コロナで自粛して“晴読”、梅雨空を見上げては“雨読”する、芥川竜之介『蜜柑・尾生の信 他十八篇』そのⅣ。四百字詰の原稿用紙にして7、8枚ほどの短編「孤独地獄」は、自分の母が大叔父から聞いた話、とする作品である。大叔父は遊興の道に通じた「大通」の一人で、「幕末の芸人や文人の間に知己の数が多かった」として、何人かの名前をあげている。と言っても、幕末の芸人や文人に疎いので、どれ程のことなのかさっぱり見当がつかない。

とりあえずググってみると、河竹黙阿弥は歌舞伎の大問屋、柳下亭種員は長編ベストセラー『偐紫田舎源氏』の戯作者、善哉庵永機と冬映は俳諧師、九代目団十郎は歌舞伎を芸術の域にまで高めて「劇聖」と謳われた歌舞伎役者、宇治紫文は一中節宇治派の家元、都千中は浄瑠璃太夫、乾坤坊良斎は「切られ与三郎」などの講談をのこした講釈師と、絢爛たる顔ぶれである。

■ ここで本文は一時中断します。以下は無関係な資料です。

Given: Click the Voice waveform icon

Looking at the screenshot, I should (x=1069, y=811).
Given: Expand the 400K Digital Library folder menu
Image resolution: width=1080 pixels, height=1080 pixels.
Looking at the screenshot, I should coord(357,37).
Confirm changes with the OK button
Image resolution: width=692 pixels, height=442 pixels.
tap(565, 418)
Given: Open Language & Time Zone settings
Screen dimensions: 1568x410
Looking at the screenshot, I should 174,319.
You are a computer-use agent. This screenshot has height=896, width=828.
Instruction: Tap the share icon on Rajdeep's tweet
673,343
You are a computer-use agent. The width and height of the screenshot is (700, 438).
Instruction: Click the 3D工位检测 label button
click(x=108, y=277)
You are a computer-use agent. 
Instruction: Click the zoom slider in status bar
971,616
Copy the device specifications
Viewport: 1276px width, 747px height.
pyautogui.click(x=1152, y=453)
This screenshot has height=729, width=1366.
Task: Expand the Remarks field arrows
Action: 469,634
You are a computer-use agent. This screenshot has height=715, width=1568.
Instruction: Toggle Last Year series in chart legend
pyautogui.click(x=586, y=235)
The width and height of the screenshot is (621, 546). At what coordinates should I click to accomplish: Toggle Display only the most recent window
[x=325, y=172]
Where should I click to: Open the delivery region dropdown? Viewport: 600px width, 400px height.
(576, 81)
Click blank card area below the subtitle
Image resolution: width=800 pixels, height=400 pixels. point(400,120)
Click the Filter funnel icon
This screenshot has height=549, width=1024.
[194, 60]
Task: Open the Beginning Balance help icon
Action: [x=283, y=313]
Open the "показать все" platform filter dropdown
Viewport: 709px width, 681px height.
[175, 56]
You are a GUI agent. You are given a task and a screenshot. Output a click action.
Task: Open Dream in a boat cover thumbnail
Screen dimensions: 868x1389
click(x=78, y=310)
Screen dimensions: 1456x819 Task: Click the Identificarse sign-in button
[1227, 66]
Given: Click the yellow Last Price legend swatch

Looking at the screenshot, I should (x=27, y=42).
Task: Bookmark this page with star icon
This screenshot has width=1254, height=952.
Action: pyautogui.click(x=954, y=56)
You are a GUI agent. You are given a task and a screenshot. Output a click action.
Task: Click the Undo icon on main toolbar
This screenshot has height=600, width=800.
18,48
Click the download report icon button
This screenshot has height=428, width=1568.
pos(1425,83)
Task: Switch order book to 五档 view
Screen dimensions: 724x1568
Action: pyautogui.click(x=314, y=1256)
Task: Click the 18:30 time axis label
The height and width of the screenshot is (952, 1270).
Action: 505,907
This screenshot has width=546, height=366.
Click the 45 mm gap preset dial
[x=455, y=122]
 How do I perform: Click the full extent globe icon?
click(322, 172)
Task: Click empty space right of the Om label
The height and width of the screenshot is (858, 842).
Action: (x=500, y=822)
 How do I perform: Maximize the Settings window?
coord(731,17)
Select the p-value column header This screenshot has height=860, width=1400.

当の大叔父は、「姓は細木、名は藤次郎、俳名は香以、俗称は山城河岸の津藤と云った男」で、「生前一時は今紀文と綽名された」とあるだけで、それ以上の叙述はない。そのまま芥川は、放蕩三昧に明け暮れる禅寺の住職・禅超と大叔父が、吉原で遭遇する場面へと描述を移すのだが、その大叔父がどういう生き方をした人物だったのか、もう少し輪郭を知りたいと少々検索してみた。

大叔父・通称津国屋藤次郎が継いだ摂津国屋は、新橋山城河岸を代表する豪商である。津藤は文人、俳優、俳諧師、狂言作者のパトロンとして評判をとり、一時は紀伊國屋文左衛門と比較されるほど隆盛をきわめた。すでに森鴎外の史伝『伊沢蘭軒』に「当時富豪にして榛軒に治を請うたものには、……皆謹厚な人物で、細木の如く驕奢ではなかつた」と触れられるほどである。安政6年頃から身代がやや傾き始め、ついに文久2年に津藤は隠居し、後年零落して下総に閑居した。津藤の俳名は細木香以だが、あれこれするうちに森鴎外に史伝『細木香以』があり、団子坂の鴎外邸をめぐる香以と鴎外の縁には魂消るばかりであった。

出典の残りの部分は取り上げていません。